I like what Brian Fung has to add about workplace health.
Is Canada leading the pack when it comes to creating safe workplaces? A Toronto Hospital is the first to adopt the Mental Health Commission of Canada’s new National Standard for Psychological Health and Safety in the Workplace. Tracking The Perfect Storm is an interesting Canadian Workplace Commission paper on why we need safe workplaces.

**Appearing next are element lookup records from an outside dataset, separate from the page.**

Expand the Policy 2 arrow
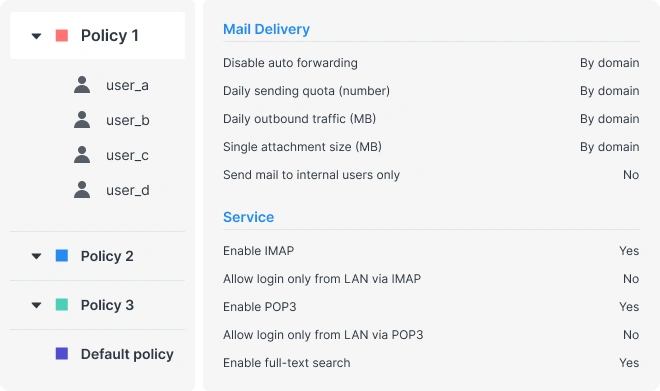Screen dimensions: 660x391 point(37,256)
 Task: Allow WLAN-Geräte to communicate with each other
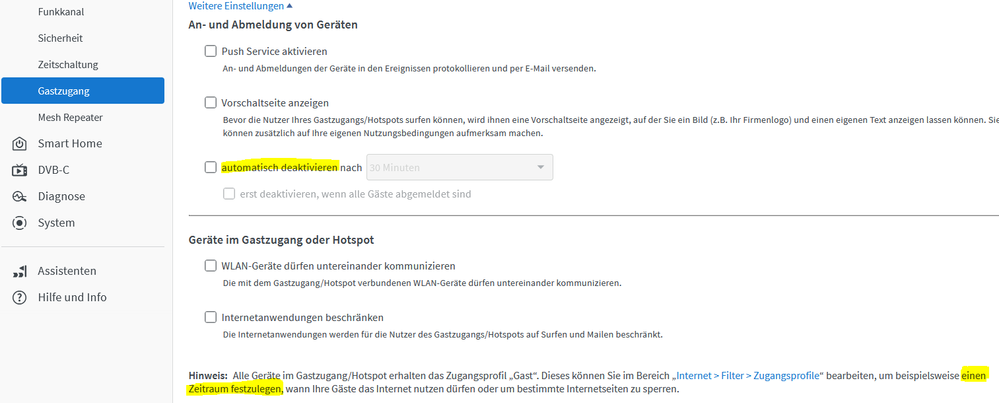click(210, 266)
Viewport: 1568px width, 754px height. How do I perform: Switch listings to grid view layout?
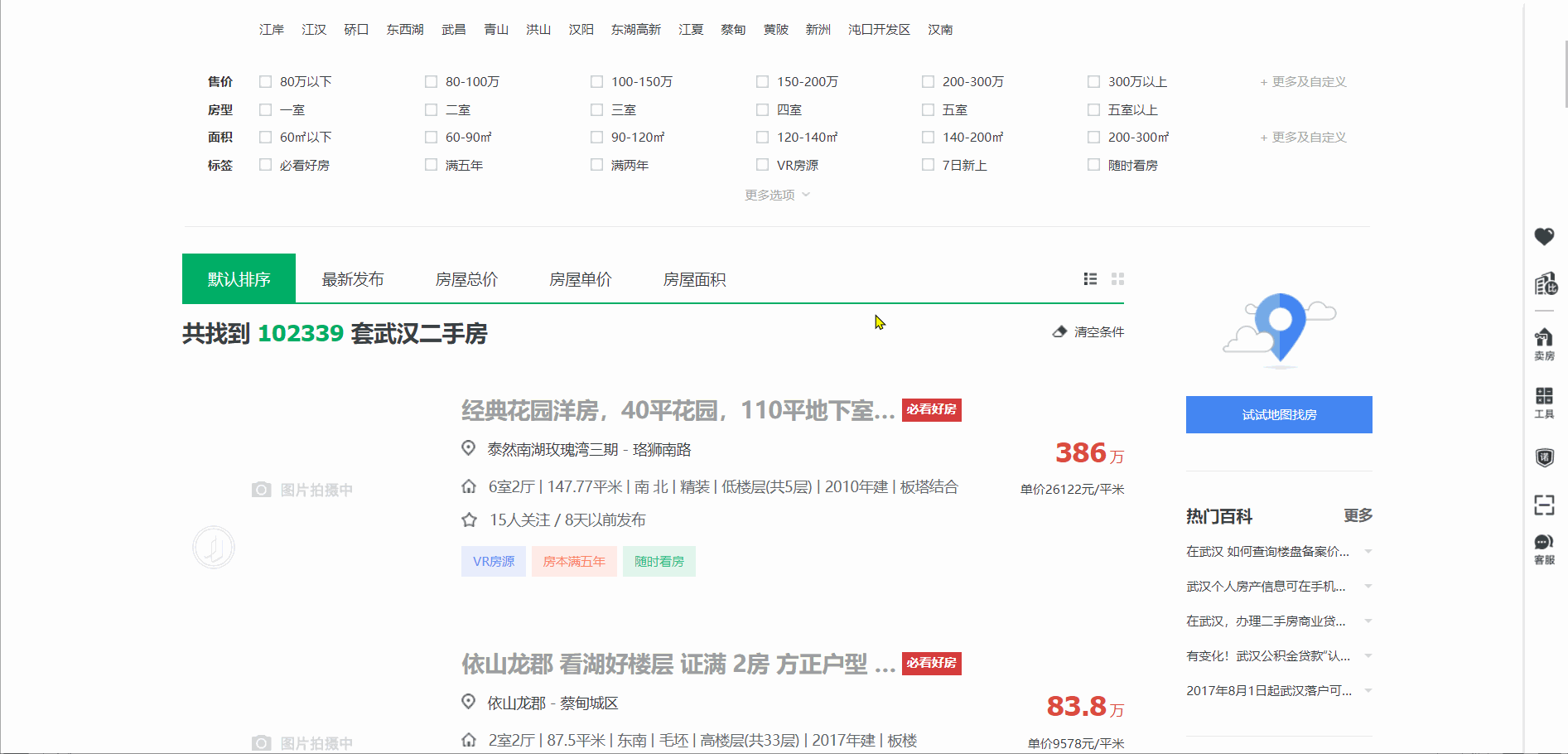(x=1117, y=279)
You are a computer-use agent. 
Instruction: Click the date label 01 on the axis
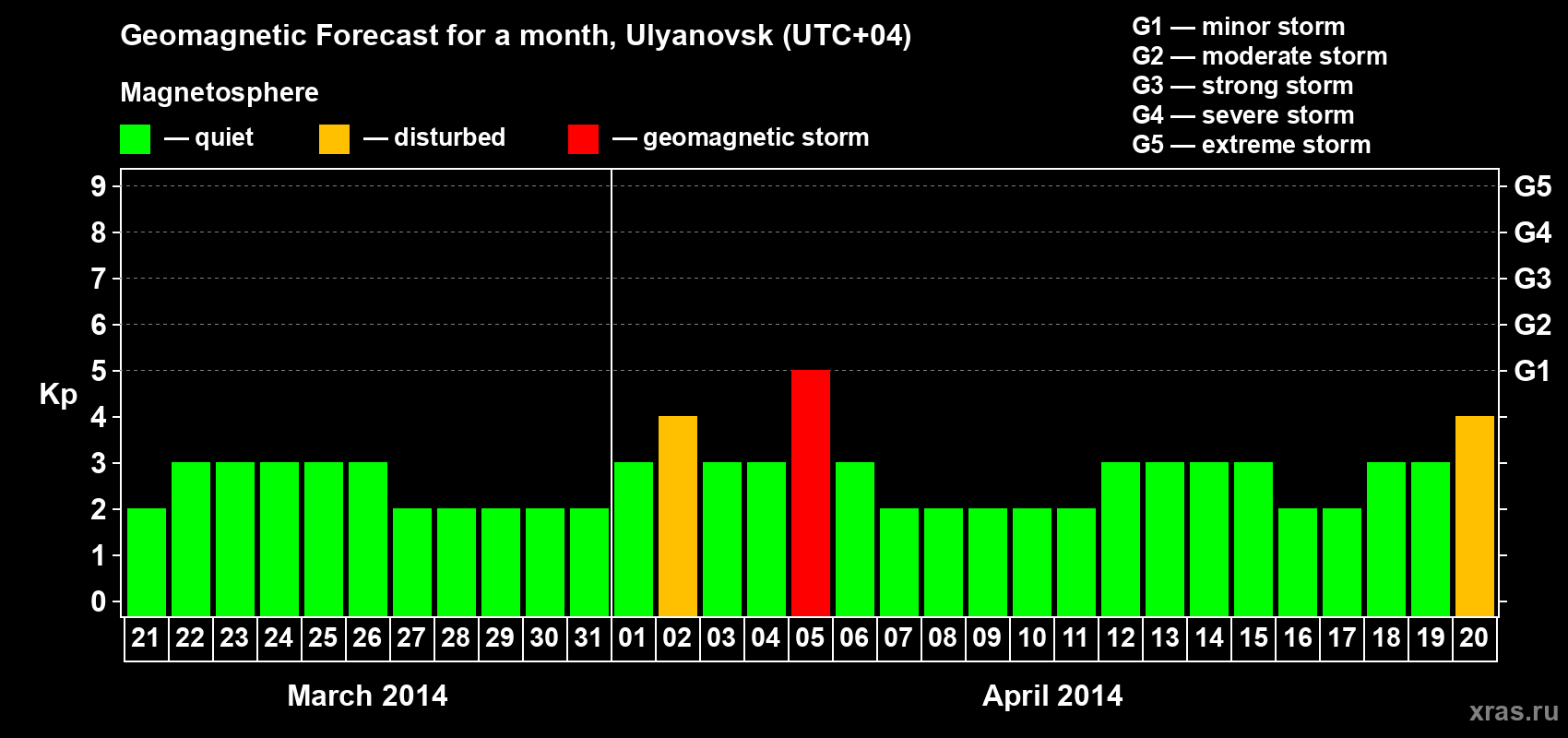pos(633,638)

Maybe therapists should set up camp in office buildings. Are you listening, reality television? An Organizational Therapist is a super idea, but how many companies will foot the bill, and if the leadership team is the problem, it’s unlikely to get approved.
So, back to “what can Bob (or you) do?”
Remember that you only have control over what your state of mind is, what you focuses on and how you manage your situation. Let go of trying to affect what you can’t change.
See a therapist to assist with the above.
Accept that the behaviours of others is not personal. People bully because they are bullies, not because of anything to do with the victim.
Surround yourself with people who who support you and send you positive messages about yourself.
Create a physical or mental “self-esteem kit”, where you accumulate evidence of your worth, your skills, your value as an employee.
Try a different approach at work. If staying silent doesn’t work, try speaking up about what you need. Or try being the beacon of positivity (go away spellcheck, it is so a word!) and joy at work. Your mood has the power to affect others and if you act happy, you’ll feel happy. Pass out compliments and praise and see what happens.
Remember that your life is more than your job. Get exercise, read, cook, play the ukulele, fill your life with good things that have nothing to do with work.
Quit. Smart people look for a different job as soon as they identify a toxic environment. Save yourself! Why do you think I work alone!